◆ **Yapılacak İş A**
Ulaştırma Bakanı Yıldırım'ın Libya ziyaretini anlatan metni iki cümleyle özetleyin.
◆ **Yapılacak İş B**
Ulaştırma Bakanı Yıldırım'ın Libya ziyaretiyle ilgili metnin devamını yazın.

◆ **Okuma Metni**
::::

Önceki gün Ulaştırma Bakanı Yıldırım’ın, Türkiye Müteahhitler Birliği (TİM) üyesi 70 kadar işadamı ile Libya’nın başkenti Tripoli’ye yaptığı ziyaret, iki ülke arasındaki siyasi ilişkinin seviyesini yükselten adım oldu. Bundan sonra, iki ülkenin liderlerinin bir araya gelmeleri an meselesi gibi duruyor.
Yıldırım, Tripoli Limanı’nda iki gün sergilenecek olan Türk makine ve inşaat sanayii ürünlerini getiren Ankara ve Samsun gemilerindeki, “Blue-Expo Fuarı”nı, Libya’daki meslektaşı Mohammad Abou Ajila ile birlikte açtı.
TİM üyeleriyle akşam düzenlenen çalışma yemeğine katılan Yıldırım, Türkiye’deki TOKİ muadili bir kuruluş olan Housing and Infrastructure Board (HIB) ve eski Libya Başbakanı Abouzid Omar Dorda ve Libya Başbakanı Ali El Mahmudi’nin de kendisini kabul edeceğini öğrendi.
Azami özen gösterildi
Yıldırım, Libya’nın tek uluslararası standartlardaki oteli Corinthia’daki yemekten sonra bir grup yazar ve müteahhit ile sohbet etti.
Yıldırım’a, dönemin Meclis’inde gensoru ile sonuçlanan Libya gezisinde, Erbakan’a uygulanan “Çölün ortasındaki Bedevi çadırı protokolünü” hatırlatan bir soru yöneltiyorum:
“Libya’daki karşılamadan memnun kaldınız mı? Size uluslararası devlet protokollerine göre davranıldı mı?”
Yıldırım “Buraya gelmeden önce çok uyaran oldu ama ben hiç ciddiye almadım. Mesela Suriye’de daha iyi karşılanıyor olabiliriz ama, o aşamaya bir zaman sonra gelebildik. Devlet protokol kurallarına göre bakarsak, azami ölçülerde ağırlandığımı söyleyebilirim” yanıtını verdi.

::::

◆ **Alıştırma Verileri**
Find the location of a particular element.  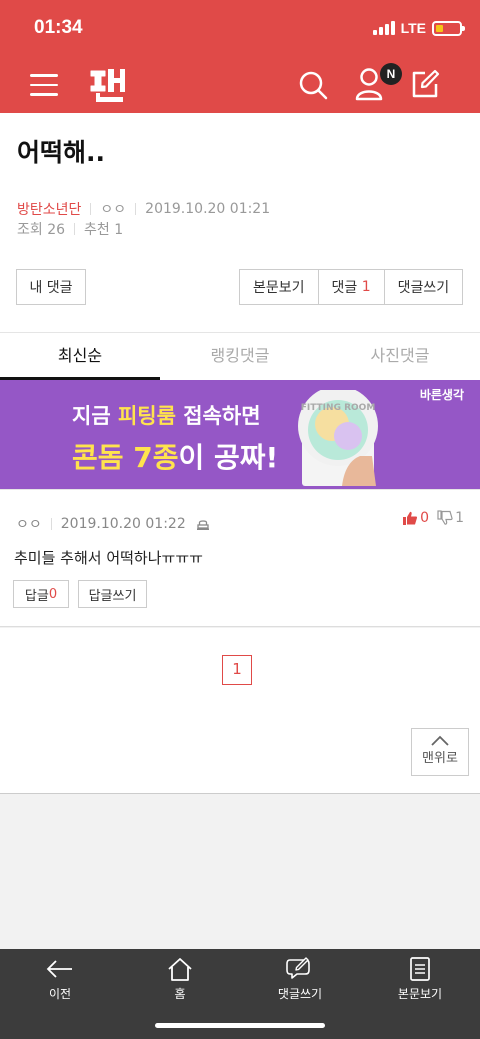

comment-date: 2019.10.20 01:22 is located at coordinates (123, 524).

::::

◆ **Görev Yanıtı A**
Ulaştırma Bakanı Yıldırım, 70 kadar işadamıyla Tripoli'ye giderek Libyalı meslektaşı Mohammad Abou Ajila ile birlikte Tripoli Limanı'ndaki gemilerde Türk makine ve inşaat sanayii ürünlerinin sergilendiği Blue-Expo Fuarı'nı açtı. İki ülke arasındaki siyasi ilişkinin seviyesini yükselten bu ziyarette Yıldırım, kendisine yöneltilen soruya gelmeden önceki uyarıları ciddiye almadığını ve devlet protokol kurallarına göre azami ölçülerde ağırlandığını söyleyerek yanıt verdi.

◆ **Görev Yanıtı B**
Libya’nın Türk heyeti kabullerini başbakan düzeyine çıkarması da Yıldırım’ın izlenimini doğruluyor.
Bakanlar önden gitsin!
Yıldırım’ı Libya’ya getiren özel uçakta konuştuğum Türkiye Müteahhitler Birliği Başkanı Erdal Eren bu gezinin planlanmasından önce, Başbakan Tayyip Erdoğan ve Cumhurbaşkanı Abdullah Gül’e de Libya gezisi önerisi götürdüğünü söylüyor.
Her iki lider de Eren’e “Henüz ziyaretin siyasi koşulları olgunlaşmadı” mesajını veriyorlar.
Başbakan’ın “Şimdilik ilişkileri bakan seviyesinde sürdürelim” önerisi üzerine, Eren, teklifini Yıldırım’a götürüyor.
Yıldırım, ziyaretin Libya lideri Muammer el Kaddafi üzerindeki etkisini arttırmak için “güçlü” bir ekiple yola çıkma kararı alıyor.
O nedenle önceki gün Tripoli’ye hareket eden ekip, müteahihitlerin yanı sıra bakanlık bürokratları, genel müdürleri, milletvekillerinden oluşan bir heyetten oluşturuluyor.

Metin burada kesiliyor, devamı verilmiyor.